# Data provided
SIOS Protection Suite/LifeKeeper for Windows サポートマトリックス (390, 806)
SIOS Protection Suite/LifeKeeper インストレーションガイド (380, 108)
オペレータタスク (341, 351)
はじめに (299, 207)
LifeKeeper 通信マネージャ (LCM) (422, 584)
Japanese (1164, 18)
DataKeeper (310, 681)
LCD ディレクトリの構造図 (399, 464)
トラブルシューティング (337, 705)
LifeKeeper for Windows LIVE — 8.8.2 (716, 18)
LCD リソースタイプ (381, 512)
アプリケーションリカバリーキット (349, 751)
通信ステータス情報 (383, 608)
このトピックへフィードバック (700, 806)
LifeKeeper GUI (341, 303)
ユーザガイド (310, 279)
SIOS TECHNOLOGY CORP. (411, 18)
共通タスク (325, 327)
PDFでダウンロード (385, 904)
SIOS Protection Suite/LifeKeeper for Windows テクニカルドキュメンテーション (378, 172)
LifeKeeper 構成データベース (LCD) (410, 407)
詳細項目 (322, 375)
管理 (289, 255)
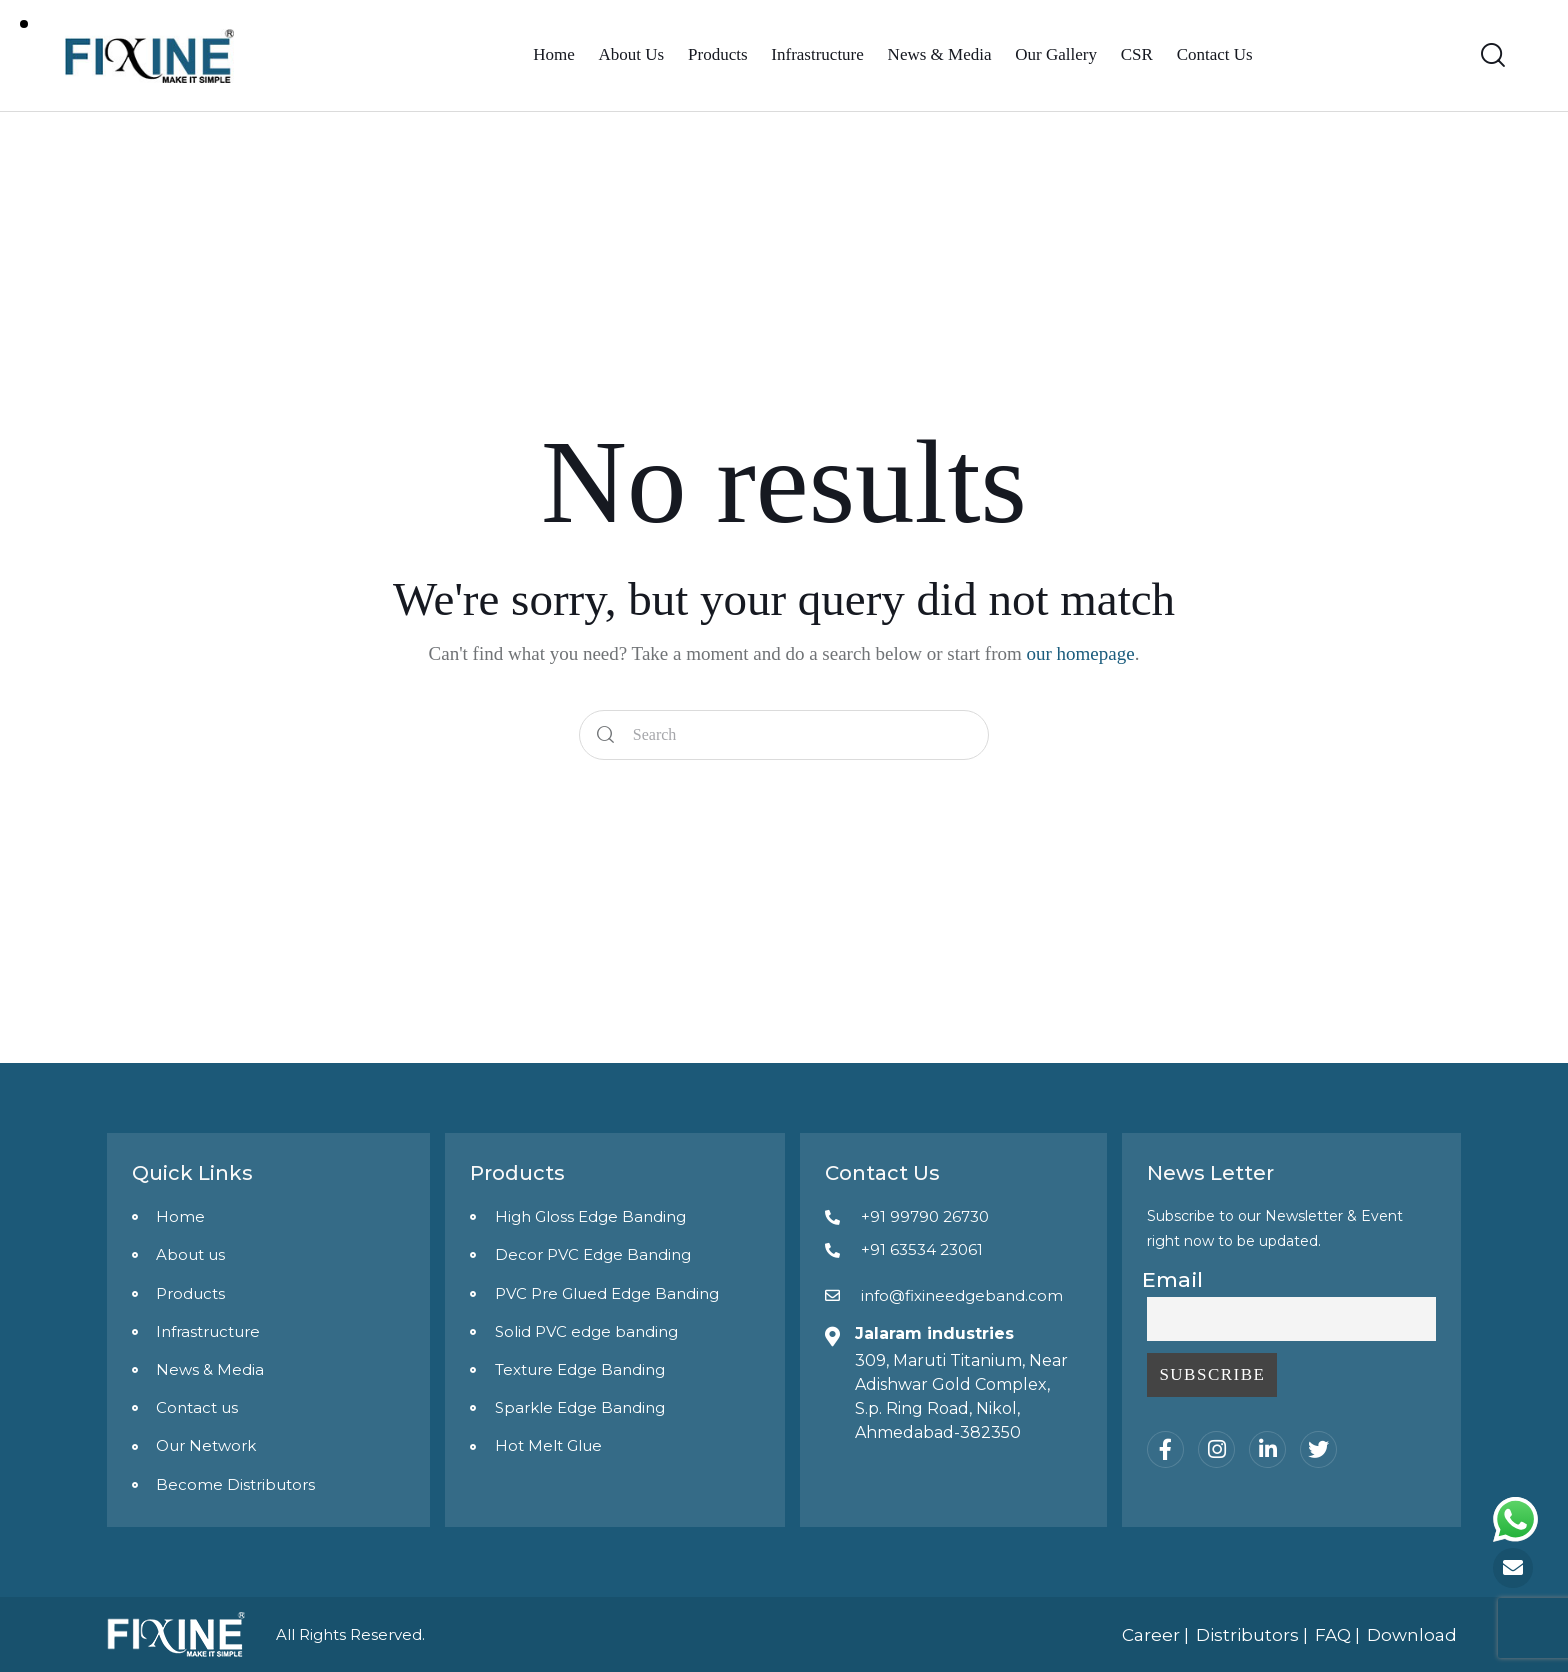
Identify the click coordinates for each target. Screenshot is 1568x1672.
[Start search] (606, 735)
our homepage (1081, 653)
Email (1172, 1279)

--

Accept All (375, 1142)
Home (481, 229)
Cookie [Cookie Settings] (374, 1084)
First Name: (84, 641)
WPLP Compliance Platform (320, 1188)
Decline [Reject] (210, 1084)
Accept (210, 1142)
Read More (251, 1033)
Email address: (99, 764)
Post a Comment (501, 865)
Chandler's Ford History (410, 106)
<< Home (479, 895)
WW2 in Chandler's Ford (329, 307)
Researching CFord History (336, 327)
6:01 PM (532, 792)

==

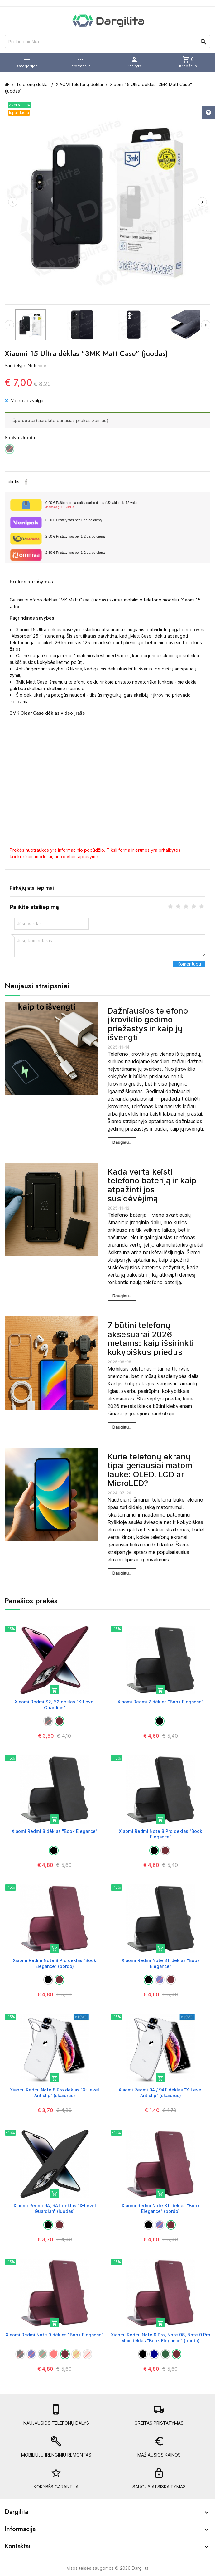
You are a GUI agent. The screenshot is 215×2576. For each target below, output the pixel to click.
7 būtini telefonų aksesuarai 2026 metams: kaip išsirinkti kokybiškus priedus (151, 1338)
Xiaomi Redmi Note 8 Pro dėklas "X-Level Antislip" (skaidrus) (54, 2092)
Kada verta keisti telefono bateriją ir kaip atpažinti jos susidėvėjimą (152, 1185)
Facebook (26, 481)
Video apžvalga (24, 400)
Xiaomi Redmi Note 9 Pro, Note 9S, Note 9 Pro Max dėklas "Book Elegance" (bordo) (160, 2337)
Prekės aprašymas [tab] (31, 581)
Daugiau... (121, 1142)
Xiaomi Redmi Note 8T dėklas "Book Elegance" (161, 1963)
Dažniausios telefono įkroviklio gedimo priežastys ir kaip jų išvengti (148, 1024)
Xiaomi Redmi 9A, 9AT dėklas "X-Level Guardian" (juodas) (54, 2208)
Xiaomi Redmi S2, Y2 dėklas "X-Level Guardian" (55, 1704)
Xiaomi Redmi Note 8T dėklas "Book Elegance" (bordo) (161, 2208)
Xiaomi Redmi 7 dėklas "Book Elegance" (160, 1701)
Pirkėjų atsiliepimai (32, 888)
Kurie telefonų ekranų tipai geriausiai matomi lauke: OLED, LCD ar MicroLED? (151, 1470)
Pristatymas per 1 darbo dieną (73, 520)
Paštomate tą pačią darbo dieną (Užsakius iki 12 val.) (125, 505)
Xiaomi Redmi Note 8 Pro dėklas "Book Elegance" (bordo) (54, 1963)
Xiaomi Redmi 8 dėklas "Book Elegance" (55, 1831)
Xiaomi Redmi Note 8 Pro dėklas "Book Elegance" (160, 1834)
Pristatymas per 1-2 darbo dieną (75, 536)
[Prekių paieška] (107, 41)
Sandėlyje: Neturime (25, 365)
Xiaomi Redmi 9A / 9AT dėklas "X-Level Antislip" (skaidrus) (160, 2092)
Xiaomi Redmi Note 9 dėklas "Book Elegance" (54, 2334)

# What is asked
Give the records above, from the line with "LifeKeeper for Windows LIVE — 8.8.2 (716, 18)" to the line with "Email (1172, 1279)", as a Markdown table with the columns Row and Line, numbering each row. Omit blank lines and pictures.

# Complete response
| Row | Line |
|---|---|
| 1 | LifeKeeper for Windows LIVE — 8.8.2 (716, 18) |
| 2 | LCD リソースタイプ (381, 512) |
| 3 | アプリケーションリカバリーキット (349, 751) |
| 4 | 通信ステータス情報 (383, 608) |
| 5 | このトピックへフィードバック (700, 806) |
| 6 | LifeKeeper GUI (341, 303) |
| 7 | ユーザガイド (310, 279) |
| 8 | SIOS TECHNOLOGY CORP. (411, 18) |
| 9 | 共通タスク (325, 327) |
| 10 | PDFでダウンロード (385, 904) |
| 11 | SIOS Protection Suite/LifeKeeper for Windows テクニカルドキュメンテーション (378, 172) |
| 12 | LifeKeeper 構成データベース (LCD) (410, 407) |
| 13 | 詳細項目 (322, 375) |
| 14 | 管理 (289, 255) |
| 15 | Identify the click coordinates for each target. Screenshot is 1568x1672. |
| 16 | [Start search] (606, 735) |
| 17 | our homepage (1081, 653) |
| 18 | Email (1172, 1279) |